The Hull bid team left for Derry today, ready to make their final presentation to the City of Culture judges tomorrow. The bid team leave buoyed by a commitment of £17,000 each by 20 local companies and organisations to support the cultural programme if Hull’s bid wins.
Neill & Brown are proud to have been one of the first Hull businesses to pledge its support to Hull Angels. The bid team initially set themselves a target of gaining 10 business ‘angels’, but have well exceeded that goal with the six further businesses; Baker Tilly, F&T Vending, Gosschalks, Hull KR, Keepmoat and Vivergo Fuels, who have signed up to the Hull 2017 Angels initiative helping to make history for Hull’s UK City of Culture 2017 bid which has now achieved its initial private-sector sponsorship target.
They join the 14 organisations that had already sponsored the bid, along with Neill & Brown, by becoming a Hull 2017 Angel including BP, The Deep, East Trans, Force-7, Hull College, Hull Daily Mail, KC, Nagra Properties, Spencer Group, St Stephen’s Shopping Centre, University of Hull, William Jackson Food Group and Wykeland Group.
The private-sector support has been secured following the launch of the Hull 2017 Angels initiative at a breakfast meeting held by the Hull and East Yorkshire Bondholders in September which focused on the City of Culture bid. Since then, the Bondholders and Hull’s City of Culture teams have worked together to secure more pledges. Should the city win, the organisations will donate £17,000 for Hull’s City of Culture programme over four years beginning from 2014, helping support the ambitious programme of Hull 2017 events.
Hull’s bid aimed to secure 20 Angels by March 2014 but has reached the target four months early and a week in advance of the team going to Derry-Londonderry for their final bid presentation.
Hull submitted its final bid document to be the UK City of Culture 2017 to government at the end of last month. A final presentation will be made to an independent panel of judges in Derry on 14 November.

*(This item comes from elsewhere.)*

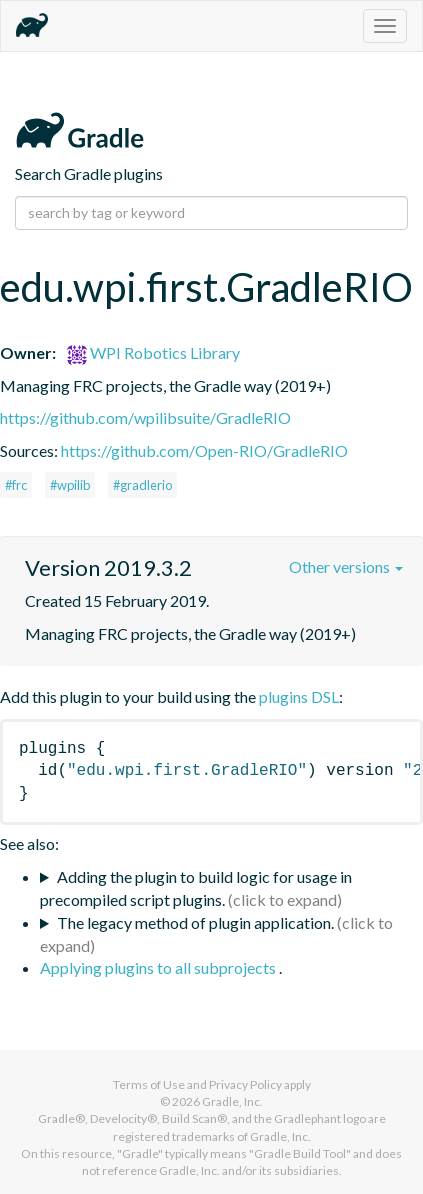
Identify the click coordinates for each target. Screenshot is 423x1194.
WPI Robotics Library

The Department of Culture, Media & Sport (DCMS) will announce the decision on which city has won on November 20.
The Hull 2017 Angels donations will form part of a £15m budget for the city’s proposed programme alongside local authority budget linked to the ten-year City Plan plus additional funding from grant-giving organisations such as the Arts Council; the private sector; and philanthropic giving. Hull’s bid follows a number of themes to celebrate the city including Roots and Routes, Made in Hull, Freedom and Quirky. Inspired by Larkin’s poem ‘Days’ the ambition is for each day of Hull 2017 to make a difference to a life in the city, the UK and the world. Proposed programming will include activity across 365 days with an estimated 1,500 special events.
Hull is competing with Swansea Bay, Leicester and Dundee to be the UK City of Culture 2017 after becoming a Candidate City and reaching the final four – 11 cities originally entered.
The official Hull City of Culture video, ‘This City Belongs to Everyone’, was published on YouTube yesterday and has already had over 30,000 views.
http://www.youtube.com/watch?v=mXJkDgBUR9c
Neill & Brown will be waiting for the results on Thursday 20th November with anticipation. Hull is ‘Ready to Deliver’!